I just finished listening to the audiobook of The Blade Itself, volume one in Joe Abercrombie’s The First Law trilogy. This was my first exposure to his work. The associations I had picked up over the years was dark and gritty, so I was expecting something like Hobbesian low fantasy (Joe Abercrombie’s Twitter handle is @LordGrimdark, after all). It took me some time to warm up to the story. In fact, a few hours in I was on the verge of cutting my losses and moving on. It struck me as something like a fantasy version of The Sopranos, at least in style, Logen Ninefingers some discount bin Conan, Inquisitor Glokta a caricature of petty tyranny. Why should I care about these characters, this relatively generic fantasy world with its savage northmen and bestial humanoids? About 25% in, however, my reaction had shifted diametrically.

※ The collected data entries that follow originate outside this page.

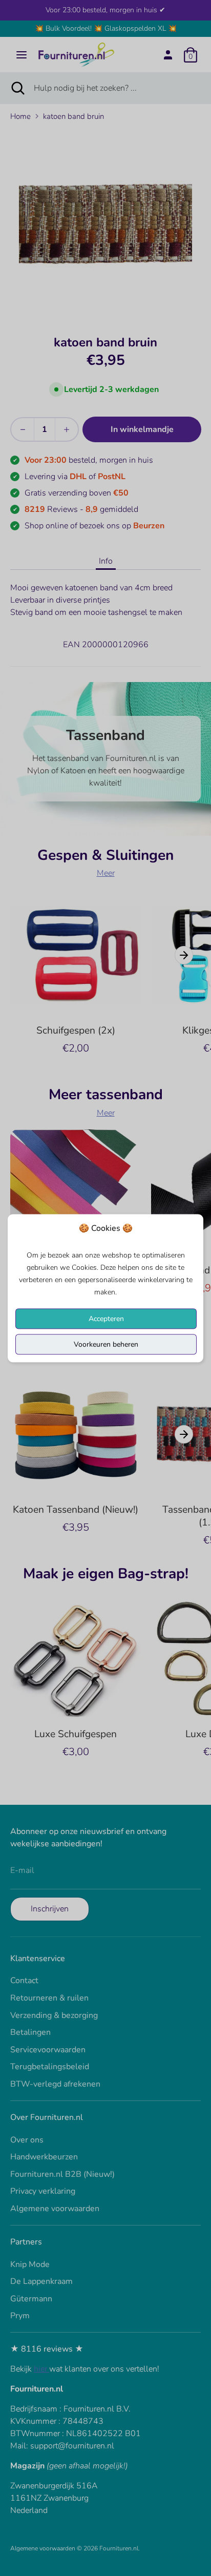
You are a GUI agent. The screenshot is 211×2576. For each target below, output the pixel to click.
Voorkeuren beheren (106, 1344)
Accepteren (106, 1318)
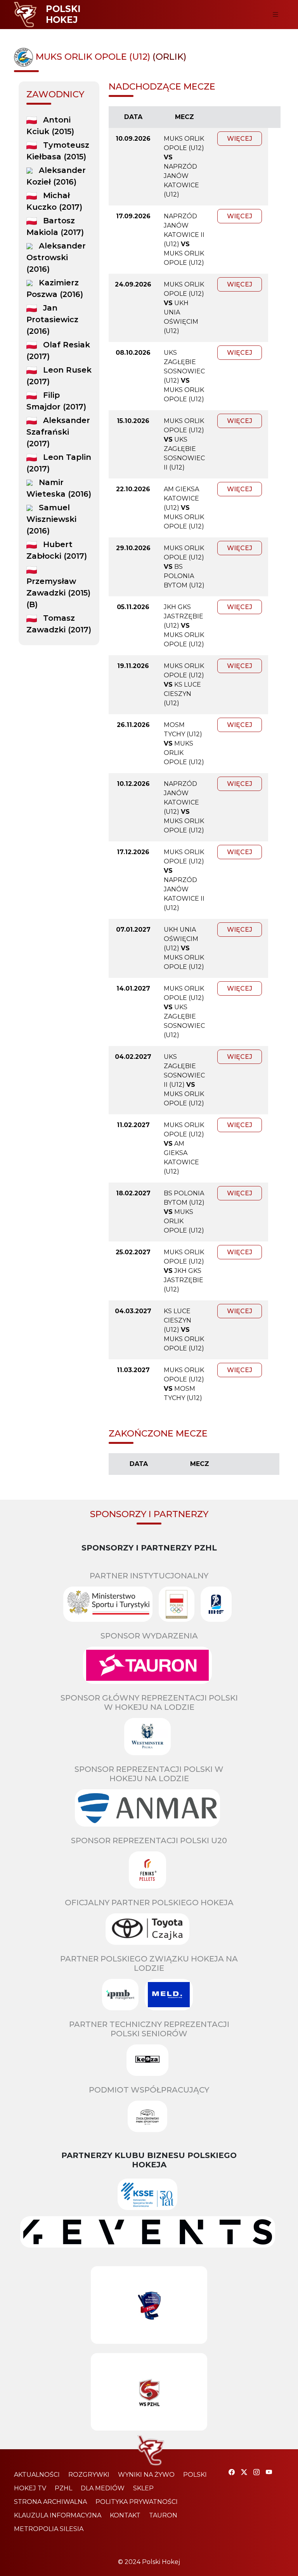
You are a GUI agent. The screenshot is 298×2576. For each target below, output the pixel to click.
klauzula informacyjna (57, 2515)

It helped that the performance (narrated by Steven Pacey) was excellent, but in any case I am glad I persisted.
In some ways, The First Law seems something like what A Song of Ice and Fire could have been had it reached its potential, in the rough subgenre of low fantasy that assumes the worst about human nature. This is probably an unfair comparison, because I did enjoy the first two books of A Song of Ice and Fire, before I lost patience with the pace of releases, and I have yet to see how The First Law concludes. But I think Abercrombie has a reputation for satisfying endings (and it is already done). We will see.
Most important was the handling of the characters, both how Abercrombie gradually brings them together in the narrative, and how they begin to rise above their initial caricatures. Abercrombie seems like he actually cares about his main characters, even those that are unpleasant, and is disappointed and sympathetic (if not surprised) when they stumble and suffer, though he does have a tendency to revel ghoulishly in their flaws from time to time. I also found the story funny. One example of many: the chapter where Glokta first meets Logen and the wizard Bayaz—the juxtaposition between the seemingly basic honesty of everything Bayaz and company say with the totally reasonable but wrong distrust of the obviously intelligent, but rather repulsive, Glokta—is some solid writing. Pleasantly anticipating volume two.
Over the past few years, I have been catching up with a few of the popular genre fantasy authors that I had, for whatever reason, not gotten around to reading. Among that crew is also Brandon Sanderson, of whose work I’ve now heard the first three volumes of The Stormlight Archive and the first Mistborn book. More on that at some point in the future.